__Your assignment__
The response should be a faithful copy of every record, with nothing left out.

__Data for the task__
= Beginning of Section =

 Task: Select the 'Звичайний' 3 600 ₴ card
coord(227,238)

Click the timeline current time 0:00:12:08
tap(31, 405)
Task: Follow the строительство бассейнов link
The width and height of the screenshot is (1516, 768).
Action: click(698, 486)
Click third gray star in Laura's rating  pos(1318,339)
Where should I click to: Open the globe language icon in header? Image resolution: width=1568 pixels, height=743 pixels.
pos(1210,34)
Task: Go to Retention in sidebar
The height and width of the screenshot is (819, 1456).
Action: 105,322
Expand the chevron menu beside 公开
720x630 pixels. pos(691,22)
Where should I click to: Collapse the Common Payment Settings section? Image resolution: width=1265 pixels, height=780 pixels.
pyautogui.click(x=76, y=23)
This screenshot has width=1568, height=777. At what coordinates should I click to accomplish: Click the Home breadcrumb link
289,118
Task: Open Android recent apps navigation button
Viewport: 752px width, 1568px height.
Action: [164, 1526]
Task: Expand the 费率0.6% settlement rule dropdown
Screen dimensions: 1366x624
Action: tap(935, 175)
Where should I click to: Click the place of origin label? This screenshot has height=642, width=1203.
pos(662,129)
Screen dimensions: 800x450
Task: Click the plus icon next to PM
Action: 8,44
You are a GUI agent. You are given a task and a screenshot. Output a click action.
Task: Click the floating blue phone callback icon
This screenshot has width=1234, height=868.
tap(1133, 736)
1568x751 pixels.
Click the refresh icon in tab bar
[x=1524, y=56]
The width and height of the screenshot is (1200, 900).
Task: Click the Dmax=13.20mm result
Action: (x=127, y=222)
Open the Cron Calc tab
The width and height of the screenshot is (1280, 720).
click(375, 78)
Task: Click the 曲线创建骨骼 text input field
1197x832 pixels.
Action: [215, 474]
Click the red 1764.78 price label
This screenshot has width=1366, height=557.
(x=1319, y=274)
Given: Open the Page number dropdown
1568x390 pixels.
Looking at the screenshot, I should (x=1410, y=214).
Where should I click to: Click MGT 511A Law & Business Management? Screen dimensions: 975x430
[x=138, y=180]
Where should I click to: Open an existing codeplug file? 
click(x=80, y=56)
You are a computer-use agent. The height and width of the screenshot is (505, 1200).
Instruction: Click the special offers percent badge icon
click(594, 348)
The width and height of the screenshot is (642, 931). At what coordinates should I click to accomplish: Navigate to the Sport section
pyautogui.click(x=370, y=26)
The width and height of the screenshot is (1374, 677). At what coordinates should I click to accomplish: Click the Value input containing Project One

= End of Section =

__Solution to the exercise__
 Task: Select the 'Звичайний' 3 600 ₴ card
coord(227,238)

Click the timeline current time 0:00:12:08
tap(31, 405)
Task: Follow the строительство бассейнов link
The width and height of the screenshot is (1516, 768).
Action: click(698, 486)
Click third gray star in Laura's rating  pos(1318,339)
Where should I click to: Open the globe language icon in header? Image resolution: width=1568 pixels, height=743 pixels.
pos(1210,34)
Task: Go to Retention in sidebar
The height and width of the screenshot is (819, 1456).
Action: 105,322
Expand the chevron menu beside 公开
720x630 pixels. pos(691,22)
Where should I click to: Collapse the Common Payment Settings section? Image resolution: width=1265 pixels, height=780 pixels.
pyautogui.click(x=76, y=23)
This screenshot has width=1568, height=777. At what coordinates should I click to accomplish: Click the Home breadcrumb link
289,118
Task: Open Android recent apps navigation button
Viewport: 752px width, 1568px height.
Action: [164, 1526]
Task: Expand the 费率0.6% settlement rule dropdown
Screen dimensions: 1366x624
Action: tap(935, 175)
Where should I click to: Click the place of origin label? This screenshot has height=642, width=1203.
pos(662,129)
Screen dimensions: 800x450
Task: Click the plus icon next to PM
Action: 8,44
You are a GUI agent. You are given a task and a screenshot. Output a click action.
Task: Click the floating blue phone callback icon
This screenshot has width=1234, height=868.
tap(1133, 736)
1568x751 pixels.
Click the refresh icon in tab bar
[x=1524, y=56]
The width and height of the screenshot is (1200, 900).
Task: Click the Dmax=13.20mm result
Action: (x=127, y=222)
Open the Cron Calc tab
The width and height of the screenshot is (1280, 720).
click(375, 78)
Task: Click the 曲线创建骨骼 text input field
1197x832 pixels.
Action: [215, 474]
Click the red 1764.78 price label
This screenshot has width=1366, height=557.
(x=1319, y=274)
Given: Open the Page number dropdown
1568x390 pixels.
Looking at the screenshot, I should (x=1410, y=214).
Where should I click to: Click MGT 511A Law & Business Management? Screen dimensions: 975x430
[x=138, y=180]
Where should I click to: Open an existing codeplug file? 
click(x=80, y=56)
You are a computer-use agent. The height and width of the screenshot is (505, 1200).
Instruction: Click the special offers percent badge icon
click(594, 348)
The width and height of the screenshot is (642, 931). At what coordinates should I click to accomplish: Navigate to the Sport section
pyautogui.click(x=370, y=26)
The width and height of the screenshot is (1374, 677). At what coordinates should I click to accomplish: Click the Value input containing Project One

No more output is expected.